Before I could finish my sentence, that had been so unthinkable to utter just moments earlier, he was on the floor in front of me, pressing his hand to my mouth, a fire burning in his glassy eyes.
“Do not give promises you can’t keep! I will keep mine, and in mere days, you shall have the answers to questions you will wish you never asked!”
With that ominous assurance, he was gone, before I could even grasp what had happened.
There was no more to be said or done but wait. He had told me I would finally have my answers, but the days until that moment dragged on like eons. When exactly it would happen, I did not know, nor did I know what he had meant. I could only guess that some event would transpire that would explain their mission, and by the way he had stopped me from proclaiming my feelings, I had to assume he meant I would regret it once that event had taken place. And he was perhaps, after all, better equipped to make that judgment, since he had the full story. Well, not quite actually, since he did not know there was more reason for me being here than a simple coincidence.

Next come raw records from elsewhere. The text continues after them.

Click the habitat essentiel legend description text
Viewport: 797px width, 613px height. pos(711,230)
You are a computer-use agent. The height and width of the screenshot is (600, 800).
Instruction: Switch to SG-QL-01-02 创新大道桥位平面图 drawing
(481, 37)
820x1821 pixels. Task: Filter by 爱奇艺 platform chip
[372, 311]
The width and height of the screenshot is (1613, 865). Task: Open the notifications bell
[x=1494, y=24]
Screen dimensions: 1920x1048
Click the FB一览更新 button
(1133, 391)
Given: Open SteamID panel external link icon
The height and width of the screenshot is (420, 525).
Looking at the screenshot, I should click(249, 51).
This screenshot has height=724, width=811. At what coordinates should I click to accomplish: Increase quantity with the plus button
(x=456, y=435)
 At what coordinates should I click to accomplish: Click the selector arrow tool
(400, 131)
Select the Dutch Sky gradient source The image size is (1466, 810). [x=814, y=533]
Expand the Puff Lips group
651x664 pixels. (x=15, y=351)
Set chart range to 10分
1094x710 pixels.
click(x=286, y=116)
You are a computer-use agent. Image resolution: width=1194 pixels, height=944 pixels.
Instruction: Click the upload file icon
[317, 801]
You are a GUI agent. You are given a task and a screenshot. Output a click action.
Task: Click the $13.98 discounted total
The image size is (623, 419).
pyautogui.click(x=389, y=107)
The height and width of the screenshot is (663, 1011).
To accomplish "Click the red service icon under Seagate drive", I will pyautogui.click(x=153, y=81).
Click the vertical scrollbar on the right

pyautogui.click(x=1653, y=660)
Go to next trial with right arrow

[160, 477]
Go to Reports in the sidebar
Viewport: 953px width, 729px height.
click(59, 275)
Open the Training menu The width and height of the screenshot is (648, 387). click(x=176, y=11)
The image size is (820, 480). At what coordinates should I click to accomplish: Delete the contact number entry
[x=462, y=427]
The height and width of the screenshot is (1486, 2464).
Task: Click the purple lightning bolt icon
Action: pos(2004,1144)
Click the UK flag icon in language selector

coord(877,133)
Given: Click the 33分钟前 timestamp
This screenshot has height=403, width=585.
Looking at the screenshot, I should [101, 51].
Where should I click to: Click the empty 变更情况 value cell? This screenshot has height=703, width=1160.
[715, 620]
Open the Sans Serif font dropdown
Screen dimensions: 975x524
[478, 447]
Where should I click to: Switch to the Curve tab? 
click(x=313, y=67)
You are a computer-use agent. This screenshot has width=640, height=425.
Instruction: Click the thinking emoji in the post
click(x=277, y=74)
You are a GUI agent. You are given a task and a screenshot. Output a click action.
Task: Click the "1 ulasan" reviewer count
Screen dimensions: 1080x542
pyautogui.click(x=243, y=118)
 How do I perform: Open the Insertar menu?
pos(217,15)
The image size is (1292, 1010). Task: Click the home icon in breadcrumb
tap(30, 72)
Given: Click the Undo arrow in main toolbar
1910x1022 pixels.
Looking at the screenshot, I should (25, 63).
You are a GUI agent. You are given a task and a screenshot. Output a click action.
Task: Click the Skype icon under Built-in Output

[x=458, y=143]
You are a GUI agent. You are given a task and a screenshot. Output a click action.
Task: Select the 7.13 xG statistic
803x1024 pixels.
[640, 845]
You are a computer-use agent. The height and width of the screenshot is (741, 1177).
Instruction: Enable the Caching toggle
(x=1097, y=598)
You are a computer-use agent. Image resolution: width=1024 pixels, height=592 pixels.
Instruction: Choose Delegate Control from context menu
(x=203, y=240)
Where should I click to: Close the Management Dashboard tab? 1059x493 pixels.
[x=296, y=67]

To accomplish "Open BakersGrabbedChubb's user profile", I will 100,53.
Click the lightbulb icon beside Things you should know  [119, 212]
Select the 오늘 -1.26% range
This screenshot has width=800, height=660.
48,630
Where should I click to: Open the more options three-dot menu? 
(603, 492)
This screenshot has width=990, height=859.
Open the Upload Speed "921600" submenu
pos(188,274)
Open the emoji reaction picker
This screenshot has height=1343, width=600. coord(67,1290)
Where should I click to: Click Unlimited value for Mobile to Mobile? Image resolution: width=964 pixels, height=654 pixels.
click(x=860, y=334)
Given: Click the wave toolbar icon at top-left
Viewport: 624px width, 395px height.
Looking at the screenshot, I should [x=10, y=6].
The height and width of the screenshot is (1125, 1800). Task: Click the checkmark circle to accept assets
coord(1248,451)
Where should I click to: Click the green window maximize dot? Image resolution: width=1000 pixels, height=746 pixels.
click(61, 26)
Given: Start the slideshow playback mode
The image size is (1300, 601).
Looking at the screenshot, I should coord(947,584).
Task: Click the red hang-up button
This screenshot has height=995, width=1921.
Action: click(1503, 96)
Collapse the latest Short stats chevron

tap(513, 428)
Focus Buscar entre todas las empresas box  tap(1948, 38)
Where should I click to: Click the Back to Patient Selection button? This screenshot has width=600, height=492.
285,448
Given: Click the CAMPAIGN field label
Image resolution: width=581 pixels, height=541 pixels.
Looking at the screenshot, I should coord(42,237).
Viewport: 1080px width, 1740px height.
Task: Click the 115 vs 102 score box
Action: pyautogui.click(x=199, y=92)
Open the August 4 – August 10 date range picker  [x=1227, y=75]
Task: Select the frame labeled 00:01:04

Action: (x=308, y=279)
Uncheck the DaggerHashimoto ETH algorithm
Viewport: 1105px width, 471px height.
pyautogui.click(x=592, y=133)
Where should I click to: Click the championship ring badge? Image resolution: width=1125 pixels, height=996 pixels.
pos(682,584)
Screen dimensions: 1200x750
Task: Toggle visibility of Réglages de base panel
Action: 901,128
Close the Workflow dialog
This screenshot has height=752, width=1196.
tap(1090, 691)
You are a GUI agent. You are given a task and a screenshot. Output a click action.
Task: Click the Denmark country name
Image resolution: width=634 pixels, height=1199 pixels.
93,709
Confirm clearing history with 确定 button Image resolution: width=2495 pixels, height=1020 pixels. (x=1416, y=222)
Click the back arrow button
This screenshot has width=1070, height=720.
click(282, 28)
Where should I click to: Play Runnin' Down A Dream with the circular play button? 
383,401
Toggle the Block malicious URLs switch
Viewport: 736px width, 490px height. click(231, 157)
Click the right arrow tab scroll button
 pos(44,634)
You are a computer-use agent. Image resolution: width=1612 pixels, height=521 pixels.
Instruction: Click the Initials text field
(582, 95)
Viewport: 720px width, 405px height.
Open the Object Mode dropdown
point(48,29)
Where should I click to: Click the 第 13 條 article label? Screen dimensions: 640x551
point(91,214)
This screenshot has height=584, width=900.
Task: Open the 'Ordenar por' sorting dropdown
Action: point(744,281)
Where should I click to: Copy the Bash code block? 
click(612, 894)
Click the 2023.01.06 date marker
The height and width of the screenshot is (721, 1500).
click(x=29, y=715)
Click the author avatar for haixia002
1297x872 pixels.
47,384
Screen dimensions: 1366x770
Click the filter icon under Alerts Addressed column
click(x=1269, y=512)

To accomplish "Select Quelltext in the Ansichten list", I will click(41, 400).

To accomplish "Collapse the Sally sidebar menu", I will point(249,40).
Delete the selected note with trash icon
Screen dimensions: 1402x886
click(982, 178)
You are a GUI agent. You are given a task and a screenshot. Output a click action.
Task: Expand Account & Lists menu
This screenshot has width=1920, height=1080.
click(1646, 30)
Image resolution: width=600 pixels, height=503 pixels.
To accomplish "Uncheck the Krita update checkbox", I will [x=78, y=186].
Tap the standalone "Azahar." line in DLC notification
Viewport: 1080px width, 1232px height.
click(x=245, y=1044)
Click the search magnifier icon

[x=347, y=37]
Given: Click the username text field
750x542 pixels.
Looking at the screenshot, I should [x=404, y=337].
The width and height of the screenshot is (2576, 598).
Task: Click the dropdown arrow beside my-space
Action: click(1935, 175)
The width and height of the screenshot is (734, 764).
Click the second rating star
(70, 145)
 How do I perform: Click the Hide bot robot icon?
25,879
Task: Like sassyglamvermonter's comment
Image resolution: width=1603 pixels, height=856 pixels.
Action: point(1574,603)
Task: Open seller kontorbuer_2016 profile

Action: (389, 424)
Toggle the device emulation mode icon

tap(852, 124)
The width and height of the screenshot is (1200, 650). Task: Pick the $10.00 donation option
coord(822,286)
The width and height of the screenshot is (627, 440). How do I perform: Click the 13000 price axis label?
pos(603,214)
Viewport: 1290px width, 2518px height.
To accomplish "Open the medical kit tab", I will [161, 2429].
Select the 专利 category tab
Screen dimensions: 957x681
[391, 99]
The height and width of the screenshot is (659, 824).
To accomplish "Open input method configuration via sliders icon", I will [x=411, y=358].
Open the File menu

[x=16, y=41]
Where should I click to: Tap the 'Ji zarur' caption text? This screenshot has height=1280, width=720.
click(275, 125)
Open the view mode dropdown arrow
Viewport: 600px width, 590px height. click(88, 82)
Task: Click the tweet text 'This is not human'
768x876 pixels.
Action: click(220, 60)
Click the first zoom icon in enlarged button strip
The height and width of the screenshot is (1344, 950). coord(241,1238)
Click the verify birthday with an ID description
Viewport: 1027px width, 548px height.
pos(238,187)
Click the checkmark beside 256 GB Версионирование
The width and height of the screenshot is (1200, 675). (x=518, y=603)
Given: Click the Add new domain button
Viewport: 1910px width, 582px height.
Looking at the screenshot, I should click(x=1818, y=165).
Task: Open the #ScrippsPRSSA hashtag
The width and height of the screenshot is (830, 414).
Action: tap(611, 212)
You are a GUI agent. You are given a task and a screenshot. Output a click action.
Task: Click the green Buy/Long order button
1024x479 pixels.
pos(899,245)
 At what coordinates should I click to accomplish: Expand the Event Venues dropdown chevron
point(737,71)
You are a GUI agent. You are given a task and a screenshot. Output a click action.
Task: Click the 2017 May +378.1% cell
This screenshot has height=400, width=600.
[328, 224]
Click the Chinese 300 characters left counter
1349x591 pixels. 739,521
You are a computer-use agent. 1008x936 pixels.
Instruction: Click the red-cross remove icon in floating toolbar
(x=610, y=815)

Chapter 109: At Death's door
Chapter Text
The Nautilus did indeed bring us back to Europe, and I watched the lighthouse on Fastnet Rock in the distance with a feeling of impending doom. This feeling was further increased as we, for some inexplicable reason, seemed to travel on the surface of the waves, rarely diving despite the nearby densely populated land. I listened as Ned, reappeared in the proximity of the shore, questioned Pierre incessantly on where we might be headed. I was sitting further away on the platform, humming a tune to keep my mind busy.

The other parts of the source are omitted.